▸ WHAT YOU SHOULD DO
Using the forum thread on panda cories, decide whether each statement agrees with it, answering yes or no and quoting the deciding words: 1. The fish that spawned in AaronT's tank were panda cories. 2. The fish in frugalfish's 30 tall are one female and two males. 3. Bert H has the soft water that AaronT says gives a good chance of breeding.
PAGE TEXT Block Start
# Panda cories...



## Bert H (Mar 2, 2004)

I was wondering if anyone has successfully had these little guys breed in their planted tank? I have 2 in one of my tanks and really like them. I was thinking of getting some more and seeing if nature might take her course.


----------



## AaronT (Apr 26, 2004)

I had Corydoras oiapoquensis spawn in my tank when I first set it up with new Aquasoil. They are very similar to panda Cories. I would think that as long as your water is very soft you have a good chance of seeing some babies.

The guy I got mine from uses rainwater to breed all of his cories.


----------



## frugalfish (Apr 20, 2005)

Yep, I have just this year. I posted about it in the fish section a little while back. I wasn't trying to get them to breed, it just happened. There are three of them in my 30 tall, one female and two males. Came back from a vacation and while checking on my tanks noticed something tiny moving and low and behold there were 8 little tiny catfish. They may have been spawing before, but the young and eggs probably got eaten by tankmates. Now there are less fish and a ton of groundcover plants for them to hide among. ONly proble now is they are becoming a bit too prolofic. Must be three different aged young now. They are a cute fish, but especially so when they are under a 1/4 inch. Panda's have always been my favorite corydoras.


----------



## Bert H (Mar 2, 2004)

David - congratulations! I'm jealous. If you ever want to dispose of some of them, I know a tank which will be happy to accept them. 

Aaron - if softer water is needed for spawning, I am out of luck with my liquid semi-rock (kh10, gh12).


----------



## frugalfish (Apr 20, 2005)
PAGE TEXT Block End
GIVEN INFORMATION Block Start
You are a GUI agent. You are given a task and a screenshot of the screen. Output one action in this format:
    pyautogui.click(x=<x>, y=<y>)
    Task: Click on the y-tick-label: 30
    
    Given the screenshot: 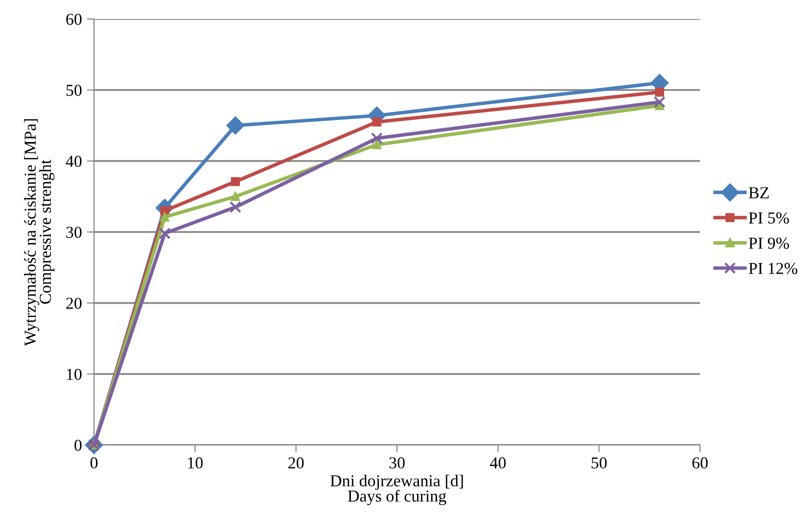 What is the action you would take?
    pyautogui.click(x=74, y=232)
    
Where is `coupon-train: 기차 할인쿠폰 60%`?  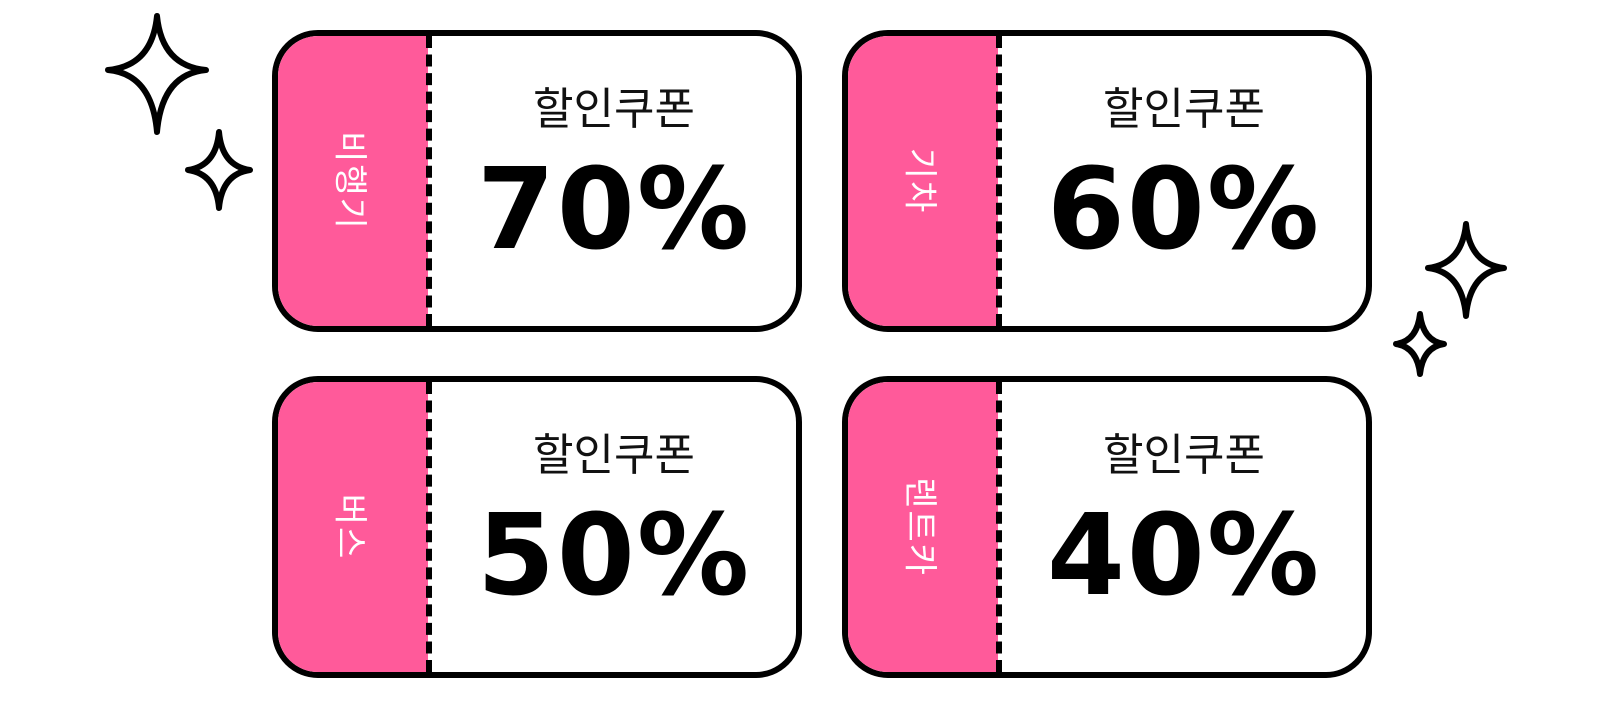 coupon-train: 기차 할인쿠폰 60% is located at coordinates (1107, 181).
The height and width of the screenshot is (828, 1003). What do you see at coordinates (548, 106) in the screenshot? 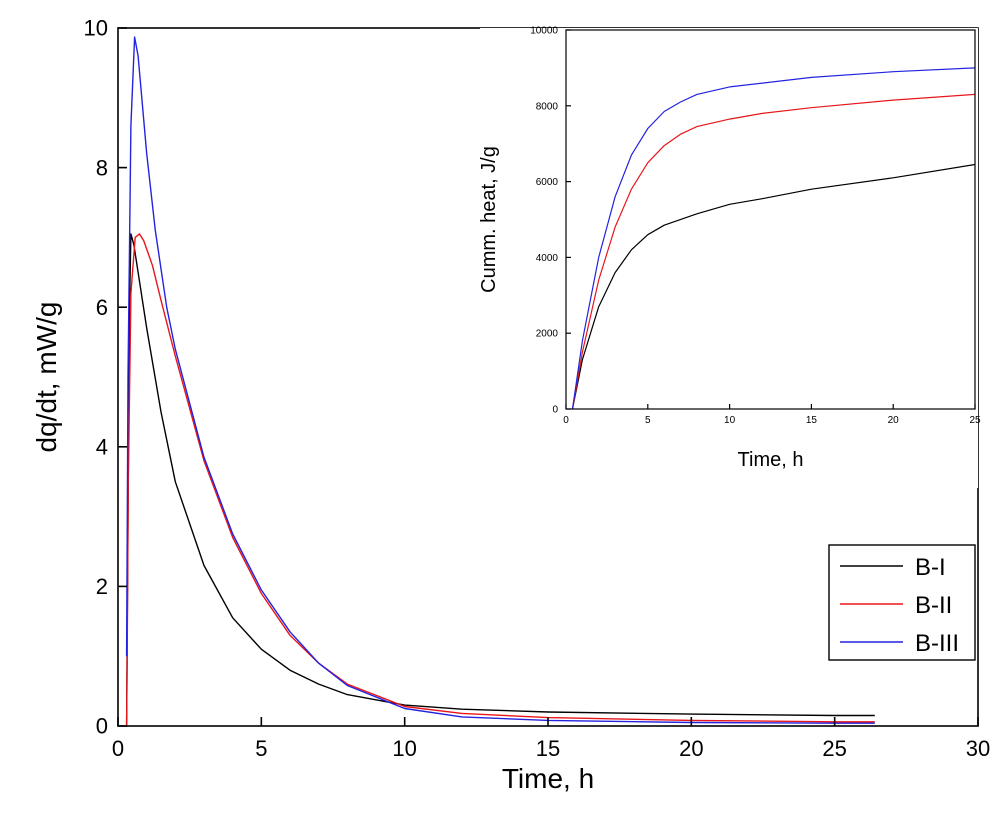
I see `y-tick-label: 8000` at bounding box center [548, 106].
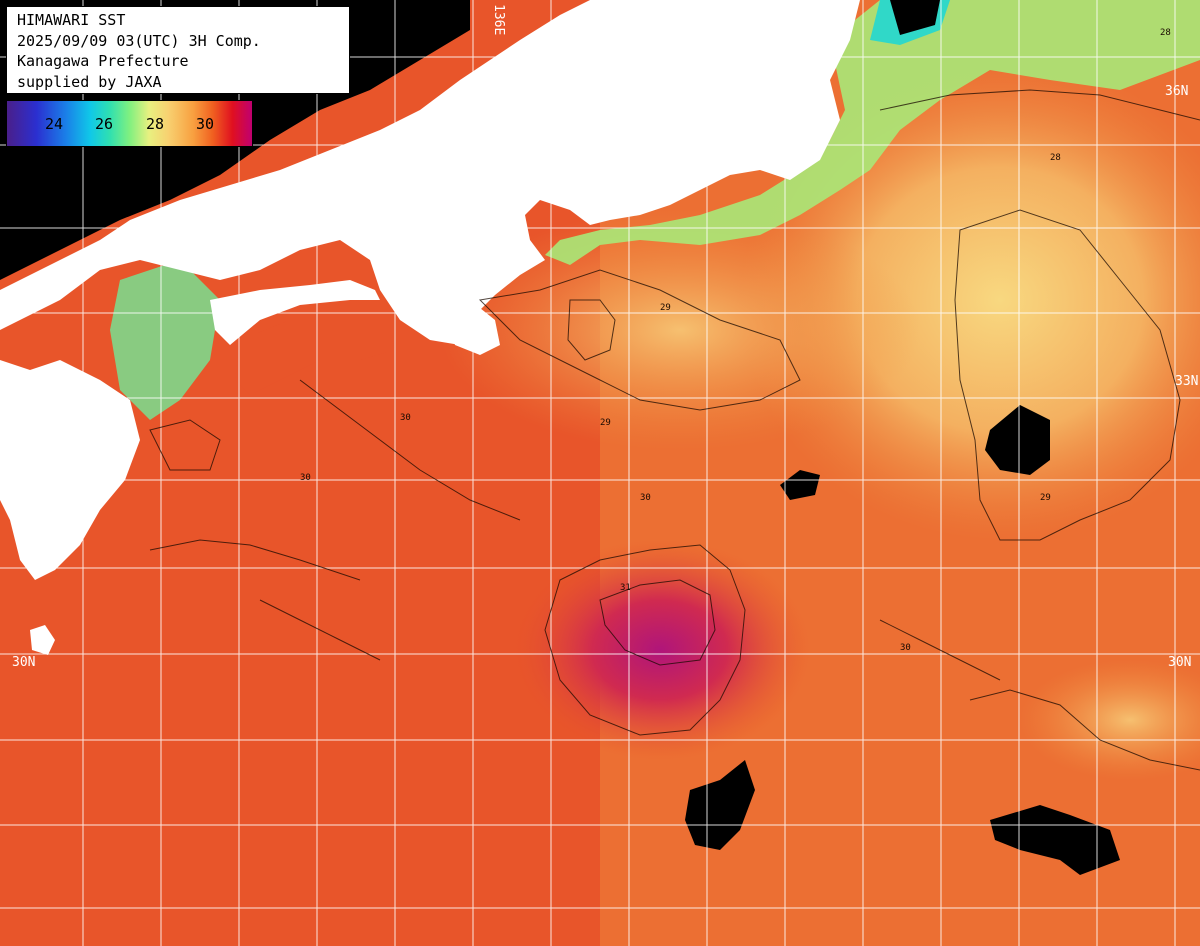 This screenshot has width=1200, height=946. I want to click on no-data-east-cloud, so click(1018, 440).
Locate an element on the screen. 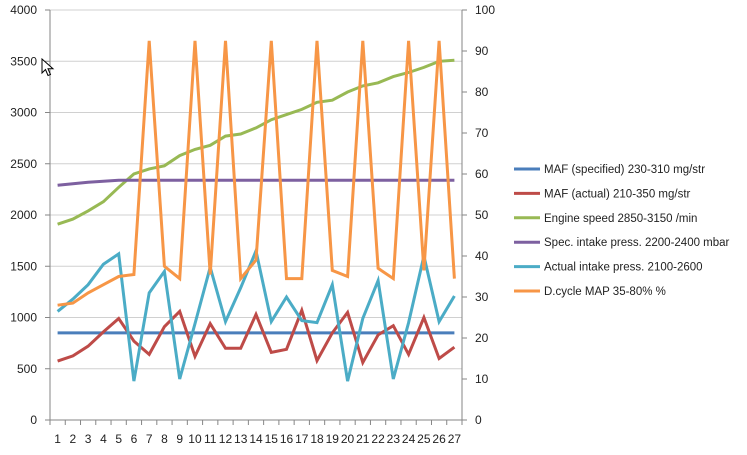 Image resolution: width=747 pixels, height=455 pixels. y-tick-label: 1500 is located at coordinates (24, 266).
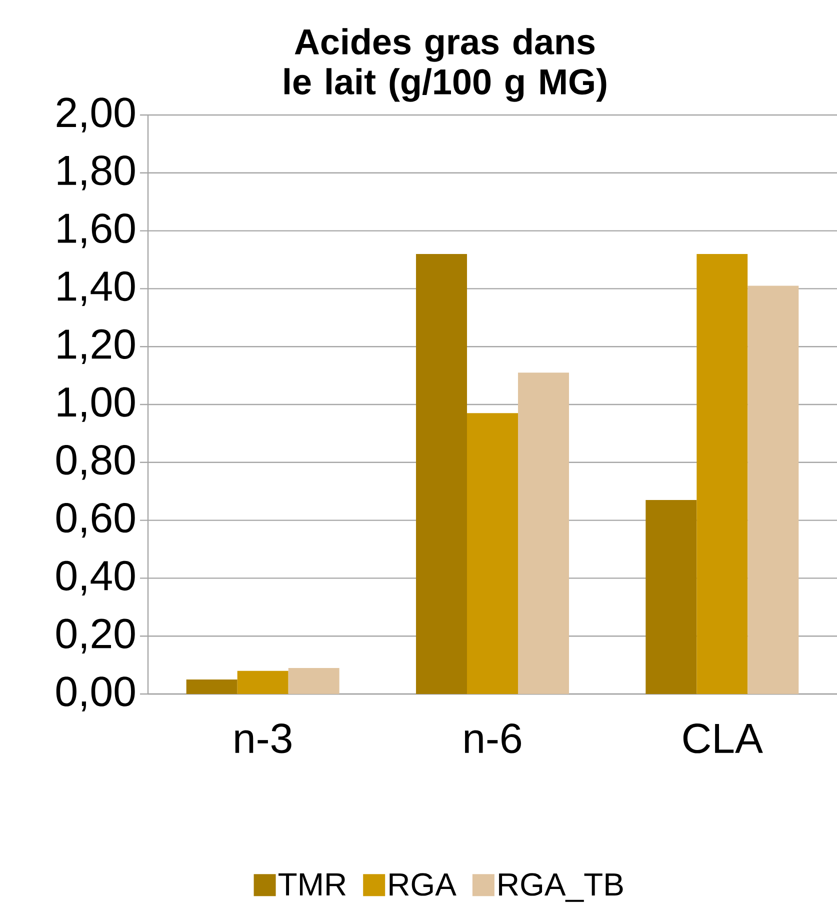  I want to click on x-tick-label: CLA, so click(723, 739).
GIVEN INFORMATION Block End
▸ SOLUTION TO THIS PROBLEM
1. No: "I had Corydoras oiapoquensis spawn in my tank when I first set it up with new Aquasoil. They are very similar to panda Cories."
2. Yes: "There are three of them in my 30 tall, one female and two males."
3. No: "if softer water is needed for spawning, I am out of luck with my liquid semi-rock (kh10, gh12)."